Something brooding...
something evil....
'There's something evil about it, he said.  'Queer word for me to use, MacLeod, eh?  They touch your elbow as you walk—ghosts!  That's how I've named it the Valley of the Ghosts.  Go and stay a day or so in Beverley Green and smell it for yourself—something brooding...'
DR ANDREW MACLEOD, pathologist and detective extraordinare, was never one to refuse a challange...

Friday, April 20, 2018

The Privateer by Josephine Tey (Pan, 1967)

Thanks to the Green Shed, where I found this one:


The thrilling, swashbuckling story of Henry Morgan...
A freed bondsman, he captured his first Spanish ship with eleven men.
He became the scourge of Spain from the West Indies to Panama. 
He found romance but the sea always called him back to new, ever more daring adventures. 
Set against the stirring background of 300 years ago when dashing privateers risked their lives for treasure and conquest, this exciting book by a famous historical novelist is compellingly readable... vividly alive.

Ahhhrrr!  Buckle me swash, and set me mainsails!  It's a "based on a true story" historical novel, which means most of the people are real, and some of the events, but it's all highly romanticised.  The author, by the way, is better known for her mysteries than for her historical romances!  And a warning—some of the attitudes in this book are not politically correct by modern standards, and may even cause offence.

(The cover looks a bit strange in this scan because a previous owner had covered the book in plastic, and I couldn't remove it without damaging the cover.)


Friday, April 13, 2018

Computer War and Code Duello by Mack Reynolds (Ace Double, 1973)

Ooh, look, it's an Ace Double!


THE ODDS WERE RIGHT FOR VICTORY
The problem with computer warfare is that the computer is always logical while the human enemy is not—or doesn't have to be.
And that's what the Betastani enemy were doing—nothing that the Alphaland computers said they would.  Those treacherous foemen were avoiding logic and using such unheard-of devices as surprise and sabotage, treason and trickery.  They even had Alphaland's Department of Information believing Betastani propaganda without even realising it.
Of course he still thought he was being loyal to Alphaland, because he thought one and one must logically add up to two.  And that kind of thinking could make him the biggest traitor of all.

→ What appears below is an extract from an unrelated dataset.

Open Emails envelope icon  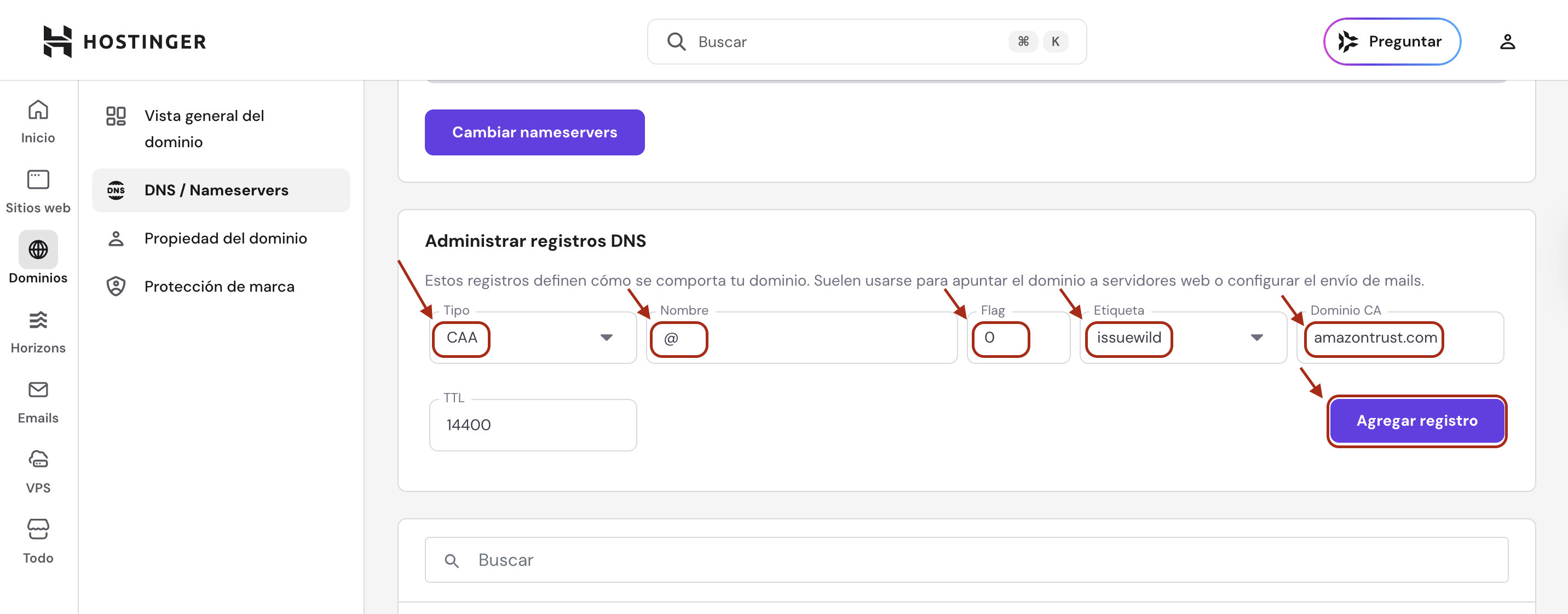coord(38,390)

Section G, the top secret security unit of United planets, had a special problem on their hands with the situation on Firenze.  And for that special problem , they gathered together the most unusual squad in Section G's unusual history.  It included:
A research scientist who could bend steel bars like rubber band—
A middle-aged lady with total total recall— 
An interplanetary cowboy whose bullwhip was deadlier than a ray gun— 
A brazen young lady acrobat who looked like an eight year-old kid— 
A mild young man who never lost a bet in his life— 
And the best pickpocket that ever lived. 
But Firenze with its CODE DUELLO  was to prove a match for the lot of them!

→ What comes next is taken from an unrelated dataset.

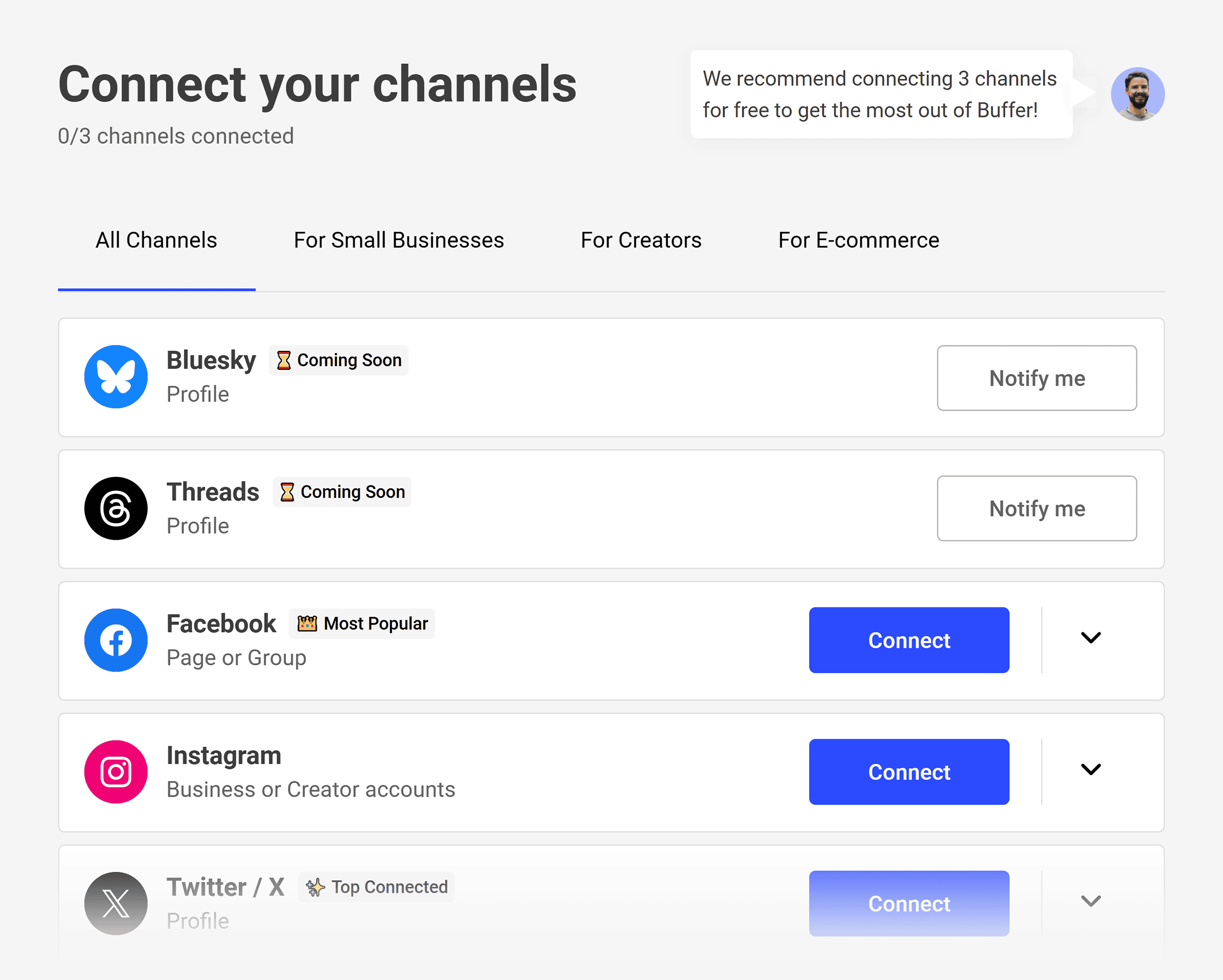Click Notify me for Threads
Screen dimensions: 1223x980
(1037, 509)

A late entry in the Ace Doubles series by an author with a sense of fun and a knowledge of history.  (Sometimes too much knowledge of history, as he stops to explain the historical parallels with what his characters are doing.)  However, for the most part these short novels are romps, blending the spy genre with space opera.  If you're looking for some light reading and a little bit of relief from the real world, you could do far worse than a book by Mack Reynolds.